A Bachelor of Software Engineering is an undergraduate academic degree (bachelor's degree) awarded for completing a program of study in the field of software development for computers in information technology.

"Software Engineering is the systematic development and application of techniques which lead to the creation of correct and reliable computer software."

==Topics covered==
In following years, a software engineering student will often have a much stronger focus on Software systems and data management. The inclusion of human factors in a software engineering degree has been heavily debated, arguing that products of software engineers often are too difficult to use by consumers.

Sample B.S. in Software Engineering Degree Information from the University of Virginia - Wise

Core SWE Requirements:

- Introduction to Software Engineering
- Software Requirements & Modeling
- Software Design & Construction
- Software Testing, Verification, and Validation
- Software Quality Assurance
- Software Project Management
- Software Configuration Management

CS Requirements:

- Fundamentals of Programming
- Data Structures
- Introduction to Algorithms
- Operating Systems
- Computer Architecture
- Programming Languages
- Human - Computer Interaction
- Discrete Mathematics
- Database Designing

Math Requirements:

- Probability & Statistics
- Calculus I
- Calculus II
- Calculus III
- Linear Algebra
- Boolean Algebra

==General skills acquired through a Bachelor's degree course in Software Engineering==
Employers generally seek applicants with strong programming, systems analysis and business skills.

"A large difference exists between the software engineering skills taught at a typical
university or college and the skills that are desired of a software engineer by a typical
software development organization. At the heart of this difference seems to be the way
software engineering is typically introduced to students: general theory is presented in a
series of lectures and put into (limited) practice in an associated class project."

==Graduate prospects==
Graduate prospects are projected to be excellent with the amount of software engineers in the industry estimated to rise by roughly 38% from 2006 to 2016, with total real wage in the industry increasing by an estimated 38.2%. The U.S. Bureau of Labor Statistics Occupational Outlook Job Outlook for Software engineers and Developers 2019-29 predicts only a 22% growth. After the crash of the dot-com bubble (1999–2001) and the Great Recession (2008), many U.S. software professions were left without work or with lower wages. In addition, enrollment in computer-related degrees and other STEM degrees (STEM attrition) in the US has been dropping for years, especially for women, which, according to Beaubouef and Mason could be attributed to a lack of general interest in science and mathematics and also out of an apparent fear that software will be subject to the same pressures as manufacturing and agriculture careers. The U.S. Bureau of Labor Statistics Occupational Outlook 2014-24 predicts a decline for Computer Programmers of -8 percent, then for 2016-26 predicts a decline of -7 percent, then a decline of -9 percent from 2019 to 2029, and finally predicts a decline of -10 percent from 2021 to 2031.

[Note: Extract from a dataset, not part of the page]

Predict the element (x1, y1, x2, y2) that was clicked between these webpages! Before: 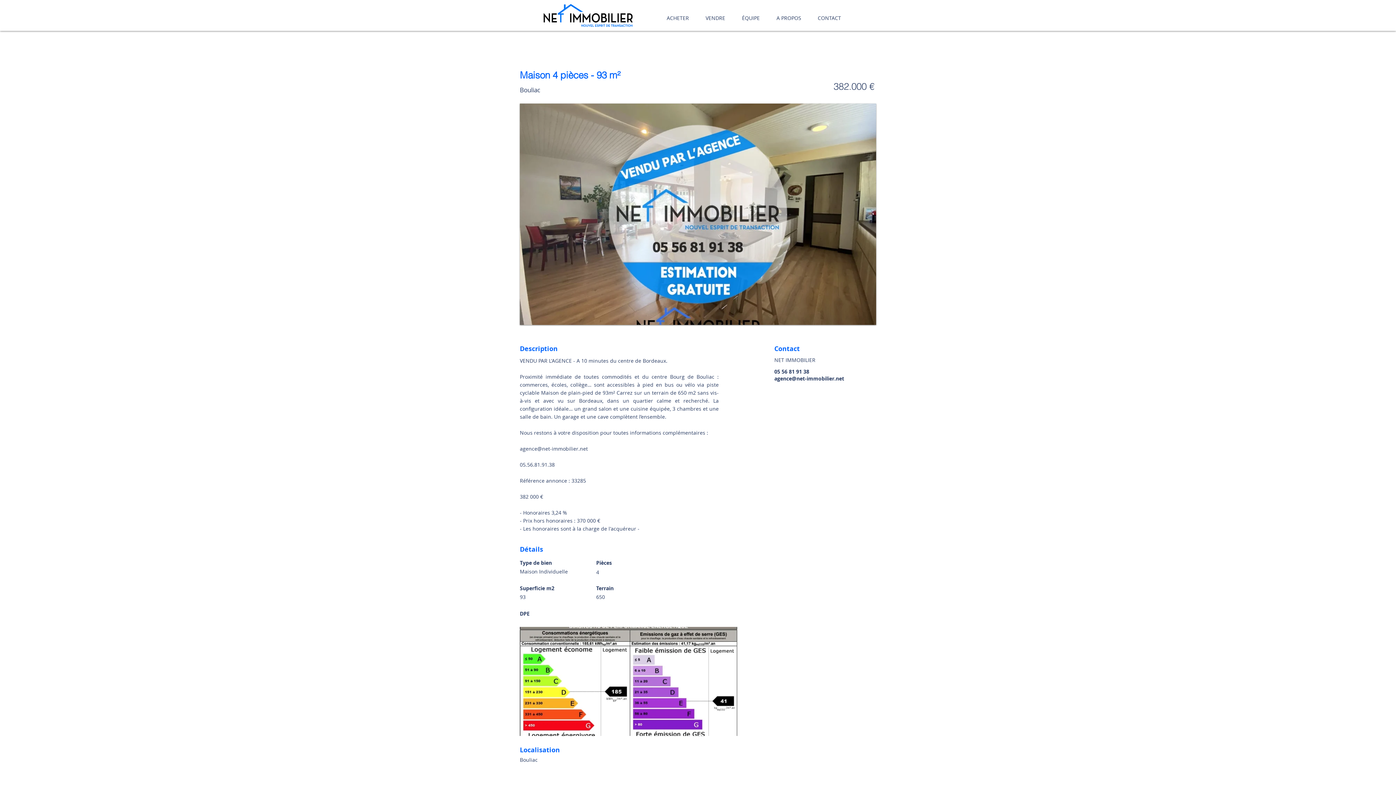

==International variations==

=== South Asia ===
In Pakistan and Nepal, Bachelor of Engineering in Software Engineering (BE Software) is an 8-semester course of study. This degree is provided by University of Engineering and Technology, Taxila,
Virtual University of Pakistan, Superior university and many others and Pokhara University Nepal.

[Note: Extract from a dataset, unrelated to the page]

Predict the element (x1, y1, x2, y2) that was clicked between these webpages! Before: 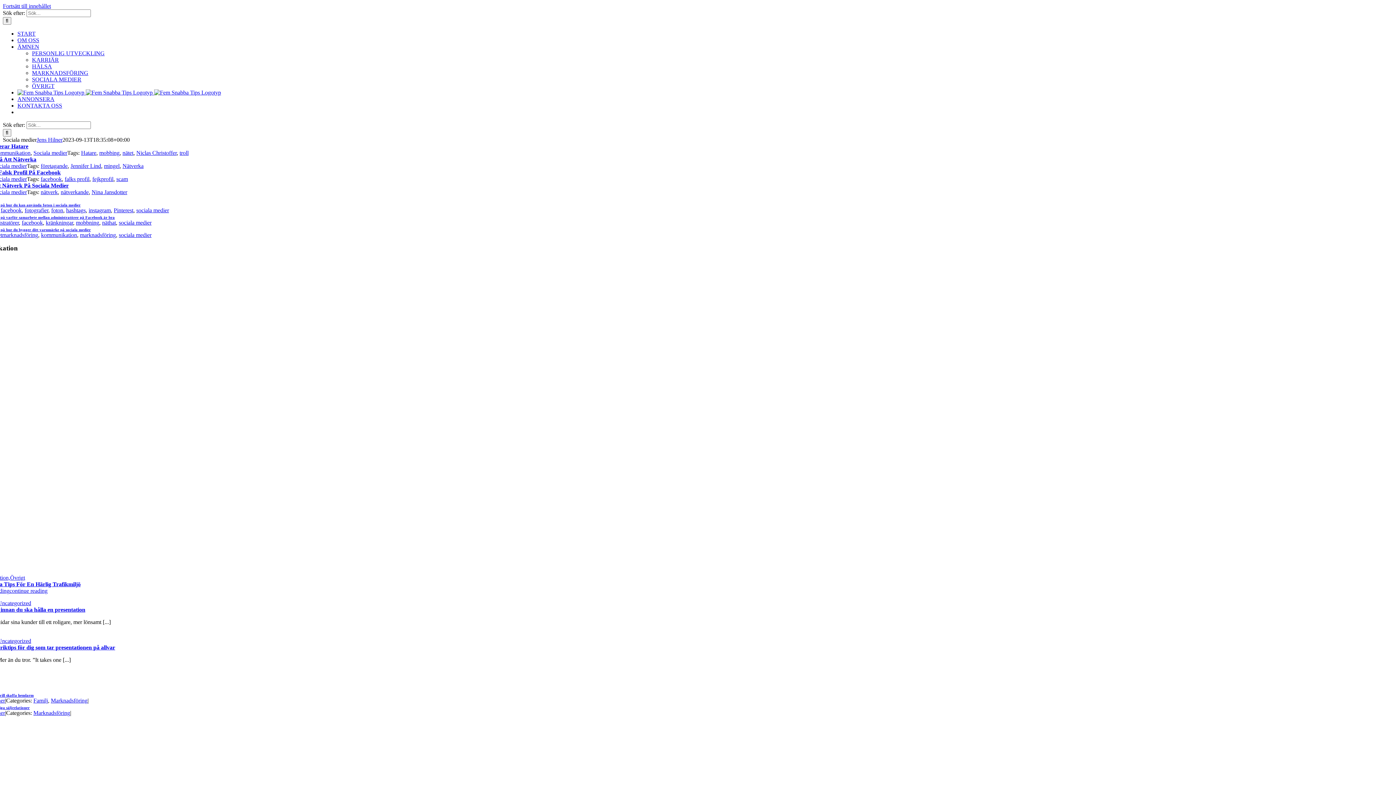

In Bangladesh, this degree is named Bachelor of Science in Software Engineering (BS SE) which is also an 8-semester course of study. University of Dhaka is the pioneer of Software Engineering education in Bangladesh offering Bachelor of Science in Software Engineering (BSSE) degree since 2009 with 6 months industry internship program.

The Bachelor of Software Engineering degree is awarded to those who successfully complete an eight-semester program.

=== Oceania ===
In Australia, the Bachelor of Software Engineering typically spans three to four years and is offered as a standalone honours degree or combined with related disciplines (such as information technology). Engineers Australia and the Australian Computer Society provide accreditation in Australia, under the Washington and Seoul Accords, ensuring they meet national and international engineering and ICT standards. Curriculum commonly covers software development lifecycles, system architecture, testing, maintenance, cloud computing, cybersecurity, and teamwork, often including capstone projects or industry placements.

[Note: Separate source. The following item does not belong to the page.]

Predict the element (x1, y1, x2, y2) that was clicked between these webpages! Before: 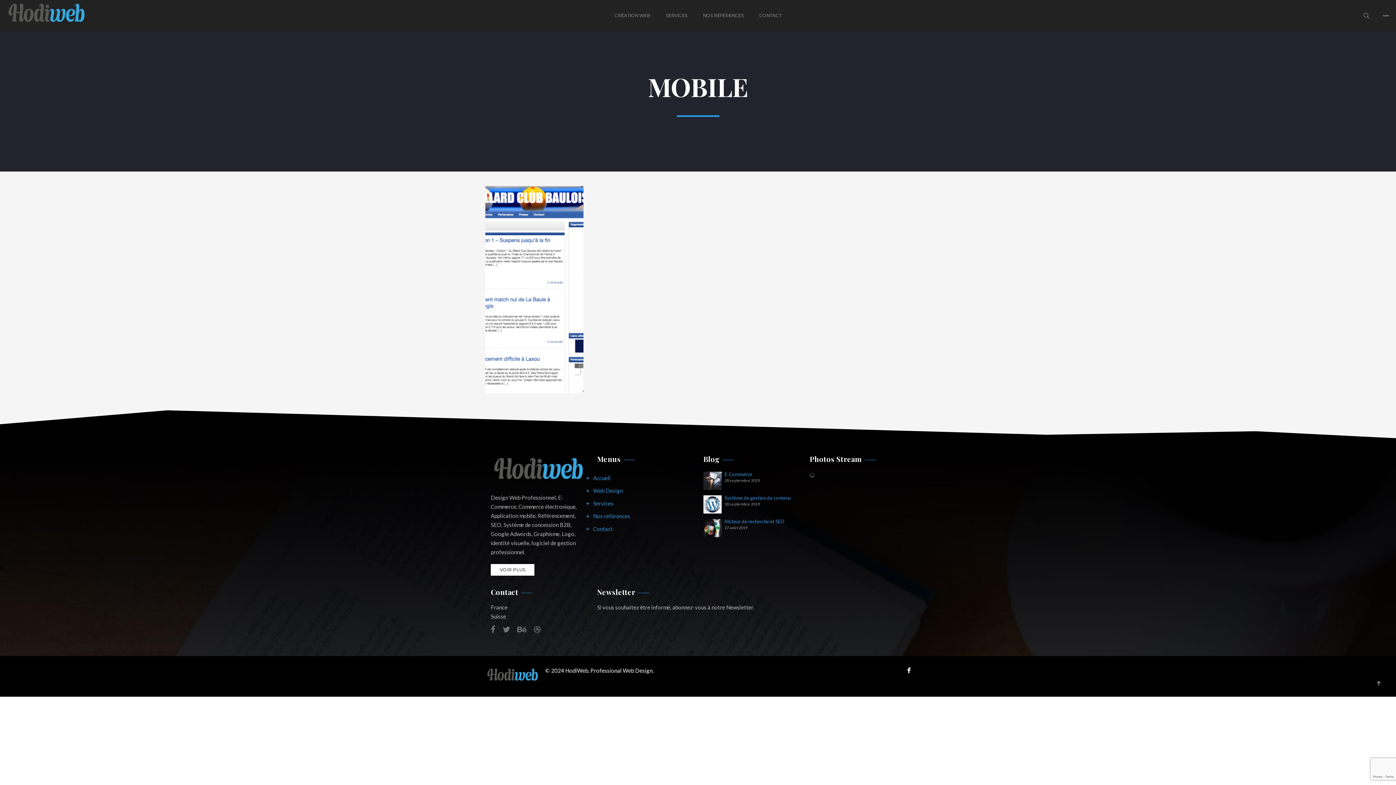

In New Zealand, several institutions offer a Bachelor of Software Engineering with specialisations such as game programming, cloud computing, or artificial intelligence. These three‑year professional degrees integrate foundational software engineering topics, such as algorithm design, data structures, testing, and project management, with electives and studio-based practical learning. Certification is provided by IT Professionals New Zealand.